1. What is the main point of the story that you want to write?
Deforestation in South America, Africa, and Asia fells different trees, stems from different land-use practices, and proceeds at different rates. But a new study found that forests on each continent are surprisingly similar when you count the number and size of individual forest patches. It turns out, that pattern corresponds exactly what percolation theory, a mathematical theorem that which has been found to apply to everything from earthquake propagation to forest fires to epidemiology, predicts. Critically, percolation theory includes a quantifiable “tipping point,” and the study demonstrates that global forests are approaching that point.
2. What kind of research will you be drawing upon to bolster your argument? How will you use it?
In this article, I’ll use the forest study as the hook and before introducing percolation theory, and then return to how this theory is applied to forests and what it means for potential runaway deforestation. I’ll be drawing on papers that provide background and broad examples of percolation theory.
3. Why are you the right person to write this story?
My background is in microbial ecology, and oddly enough (or not, since this theory is “universal”) many of the same ecological concepts that I have written on and spoken about to broad scientific audiences apply. I’m particularly interested in this story because I love writing about large-scale environmental issues surrounding forests - e.g. an article on wildfires I wrote for Massive last fall.
1. What is the main point of the story that you want to write?

PROBLEMS TO SOLVE:
• 1. Revise the forest-fragmentation pitch from the words containing "2. What kind" through "of percolation theory.", changing "forest study" to "deforestation study".
• 2. According to the forest-fragmentation pitch, in what field is the writer's background?

(Dataset entries)
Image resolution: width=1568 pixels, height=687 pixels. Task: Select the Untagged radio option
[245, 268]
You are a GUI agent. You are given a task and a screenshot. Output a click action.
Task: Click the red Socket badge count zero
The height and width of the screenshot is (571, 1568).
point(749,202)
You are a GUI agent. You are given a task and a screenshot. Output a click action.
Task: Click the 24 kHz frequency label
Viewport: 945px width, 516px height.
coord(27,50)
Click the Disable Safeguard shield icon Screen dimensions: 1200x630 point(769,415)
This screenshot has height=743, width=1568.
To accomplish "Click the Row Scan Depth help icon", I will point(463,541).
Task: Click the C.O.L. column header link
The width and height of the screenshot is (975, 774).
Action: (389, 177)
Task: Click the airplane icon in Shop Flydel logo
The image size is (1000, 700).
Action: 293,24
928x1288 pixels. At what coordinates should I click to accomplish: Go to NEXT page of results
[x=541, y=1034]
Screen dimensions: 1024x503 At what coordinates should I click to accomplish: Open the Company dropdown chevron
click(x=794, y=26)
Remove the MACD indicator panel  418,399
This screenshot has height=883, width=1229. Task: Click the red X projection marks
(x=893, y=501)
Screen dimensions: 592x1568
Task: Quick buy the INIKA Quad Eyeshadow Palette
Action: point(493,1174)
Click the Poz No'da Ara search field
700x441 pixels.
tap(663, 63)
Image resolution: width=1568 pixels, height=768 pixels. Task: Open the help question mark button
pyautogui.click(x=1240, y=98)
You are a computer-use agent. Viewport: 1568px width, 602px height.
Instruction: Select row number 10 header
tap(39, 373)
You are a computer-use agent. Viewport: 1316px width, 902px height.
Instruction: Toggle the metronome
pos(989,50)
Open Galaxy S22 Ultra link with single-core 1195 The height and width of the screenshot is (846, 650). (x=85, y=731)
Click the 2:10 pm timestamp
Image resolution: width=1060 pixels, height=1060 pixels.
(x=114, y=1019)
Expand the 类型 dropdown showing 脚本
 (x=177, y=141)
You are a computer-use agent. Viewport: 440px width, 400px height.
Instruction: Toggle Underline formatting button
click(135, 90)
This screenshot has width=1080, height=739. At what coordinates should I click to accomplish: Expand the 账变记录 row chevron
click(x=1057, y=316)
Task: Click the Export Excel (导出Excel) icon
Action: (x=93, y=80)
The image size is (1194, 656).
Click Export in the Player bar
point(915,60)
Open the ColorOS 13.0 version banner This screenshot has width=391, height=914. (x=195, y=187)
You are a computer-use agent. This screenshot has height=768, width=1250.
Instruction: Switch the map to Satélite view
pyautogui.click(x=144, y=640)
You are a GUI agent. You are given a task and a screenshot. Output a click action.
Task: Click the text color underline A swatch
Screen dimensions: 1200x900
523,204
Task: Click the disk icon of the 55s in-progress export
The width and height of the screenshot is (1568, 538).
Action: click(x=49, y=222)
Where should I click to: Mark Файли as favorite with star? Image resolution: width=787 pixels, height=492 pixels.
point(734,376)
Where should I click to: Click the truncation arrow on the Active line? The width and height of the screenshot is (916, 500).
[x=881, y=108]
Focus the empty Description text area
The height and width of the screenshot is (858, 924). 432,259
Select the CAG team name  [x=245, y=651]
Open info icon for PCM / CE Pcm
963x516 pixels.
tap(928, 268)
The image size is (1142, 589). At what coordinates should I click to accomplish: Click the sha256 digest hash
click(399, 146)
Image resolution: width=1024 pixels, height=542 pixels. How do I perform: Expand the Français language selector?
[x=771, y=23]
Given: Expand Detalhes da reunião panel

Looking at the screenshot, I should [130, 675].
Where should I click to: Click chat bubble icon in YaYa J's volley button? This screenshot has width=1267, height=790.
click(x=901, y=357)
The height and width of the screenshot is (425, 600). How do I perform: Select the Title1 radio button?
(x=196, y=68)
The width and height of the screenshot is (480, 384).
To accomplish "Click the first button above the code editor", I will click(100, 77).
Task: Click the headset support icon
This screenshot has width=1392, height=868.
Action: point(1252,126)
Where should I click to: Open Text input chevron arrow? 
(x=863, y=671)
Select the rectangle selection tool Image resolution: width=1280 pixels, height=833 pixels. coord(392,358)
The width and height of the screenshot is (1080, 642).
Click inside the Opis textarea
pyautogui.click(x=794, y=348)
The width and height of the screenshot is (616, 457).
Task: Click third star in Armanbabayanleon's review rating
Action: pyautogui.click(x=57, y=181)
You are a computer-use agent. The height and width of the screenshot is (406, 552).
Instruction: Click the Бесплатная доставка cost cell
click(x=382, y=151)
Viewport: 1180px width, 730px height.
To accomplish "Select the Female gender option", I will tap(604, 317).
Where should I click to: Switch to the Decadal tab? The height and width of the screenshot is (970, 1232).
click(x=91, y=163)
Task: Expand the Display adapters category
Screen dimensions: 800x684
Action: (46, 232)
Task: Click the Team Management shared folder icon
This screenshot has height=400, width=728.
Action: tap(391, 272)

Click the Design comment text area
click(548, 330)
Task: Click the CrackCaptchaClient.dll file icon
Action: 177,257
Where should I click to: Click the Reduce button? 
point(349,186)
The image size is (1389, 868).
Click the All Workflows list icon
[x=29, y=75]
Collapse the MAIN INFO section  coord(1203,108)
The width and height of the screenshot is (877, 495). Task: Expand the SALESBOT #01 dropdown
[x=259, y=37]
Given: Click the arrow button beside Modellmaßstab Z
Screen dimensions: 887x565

RESPONSES:
• 1.
2. What kind of research will you be drawing upon to bolster your argument? How will you use it?
In this article, I’ll use the deforestation study as the hook and before introducing percolation theory, and then return to how this theory is applied to forests and what it means for potential runaway deforestation. I’ll be drawing on papers that provide background and broad examples of percolation theory.

• 2. Microbial ecology.